Professor Gareth Stansfield

BA (Hons.), MA, PhD (Durham), FRSA, FAcSS

Al-Qasimi Professor of Arab Gulf Studies, Professor of Middle East Politics and Interim Pro-Vice-Chancellor, College of Social Sciences and International Studies


01392 724105


Gareth Stansfield is Professor of Middle East Politics and the Al-Qasimi Chair of Arab Gulf Studies at the University of Exeter, where he was between 2010-2015 the Director of the Institute of Arab and Islamic Studies (IAIS), standing down for research leave between 2015 and 2019.

He is a Fellow of the Royal Society of Arts (FRSA), Fellow of the Royal Geographical Society (FRGS), and elected Fellow of the Academy of Social Sciences (FAcSS).

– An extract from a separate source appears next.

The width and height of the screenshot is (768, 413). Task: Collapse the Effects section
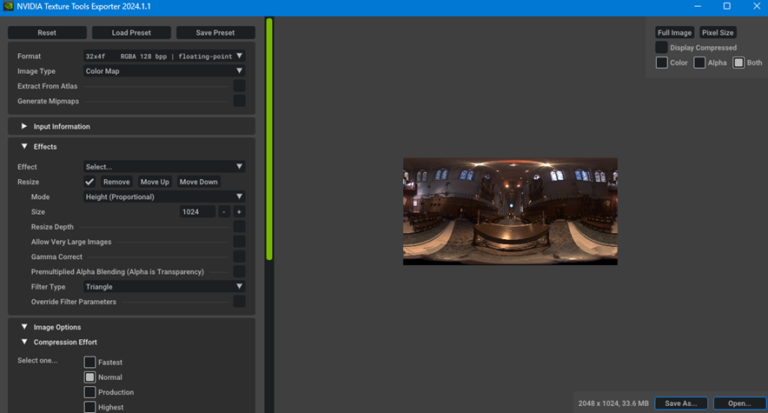point(24,147)
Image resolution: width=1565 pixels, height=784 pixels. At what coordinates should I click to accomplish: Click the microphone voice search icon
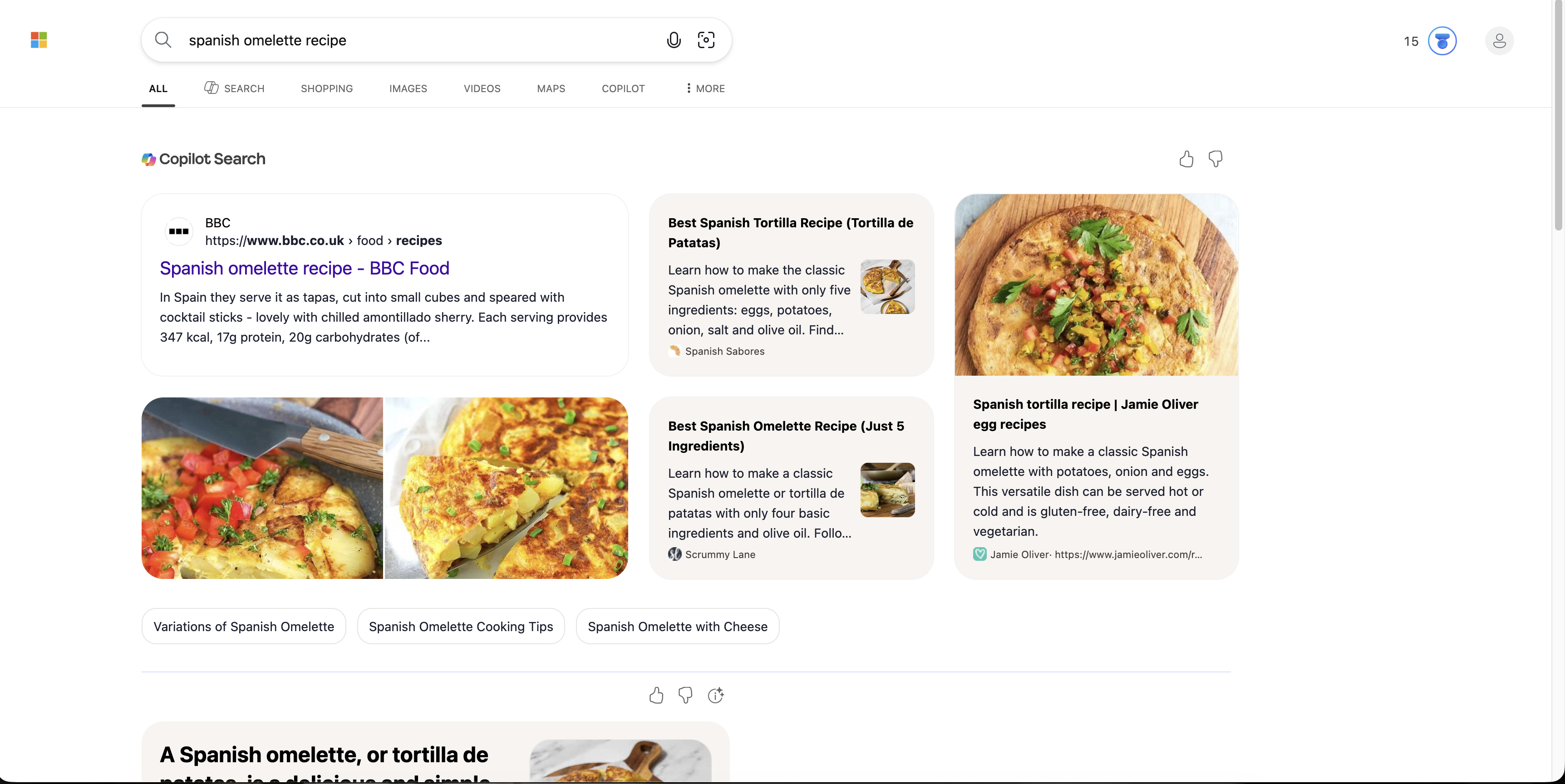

He is also a Senior Associate Fellow at the Royal United Services
Institute (RUSI), Global Fellow (2015-17) of the Woodrow Wilson Center in Washington DC, Fellow of the Geneva Centre for Security Policy, a Visiting Professor of Northwest University, Xi'an, China, a Visiting Professor of Soran University and Sabis University, Erbil (Kurdistan-Iraq), and an Honorary Fellow of the University of Pennsylvania's Program on Ethnic Conflict. Between 2002 and 2012, he was Associate Fellow of the Middle East and North Africa Programme at Chatham House. From 2012-14, he was the inaugural Honorary Research Fellow attached to the Middle East and North Africa Research Group of the Foreign and Commonwealth Office A regular commentator and adviser on Middle East politics over the last decade, focusing in particular on the politics and political economy of Iraq, the Kurdish regions of the Middle East, dynamics of Gulf/Arabian peninsular security, and questions of postconflict stabilization and nation/state building, Stansfield is one of a handful of academics to have lived and worked in pre-regime change Iraq for an extensive period of time, between 1996 and 2001, where he was funded by the UK government to advise the Kurdish leadership. He has considerable fieldwork experience in a range of countries in the Middle East and Islamic World, including Iraq, Syria, the Kurdish regions, Morocco, the states of the Gulf, and more recently Afghanistan.

He has engaged extensively with the policy-making community. He is currently theDirector of Middle East Studies and Senior Associate Fellow of RUSI, and before that was Associate Fellow with special reference to Iraq, Kurdistan, and the Gulf, of the Middle East and North Africa Programme at the Royal Institute of International Affairs (Chatham House) between 2002 and 2012. He was part of UK (MoD) horizon-scanning initiatives on Iraq and Libya; and he was invited by ISAF to visit Afghanistan to research the reintegration process. In 2009, he served as a Senior Political Adviser to the United Nations Assistance Mission for Iraq (UNAMI), with special reference to the situation in Kirkuk and Iraq's disputed territories, and has advised several private sector companies on their activities in Iraq. He also is a member of the Command Advisory Group (CAG) of the UK Permanent Joint Headquarters (PJHQ). During his career at Exeter, he has held research grants from the ESRC, Leverhulme Trust, the British Academy, the British Council, and the United States Institute for Peace.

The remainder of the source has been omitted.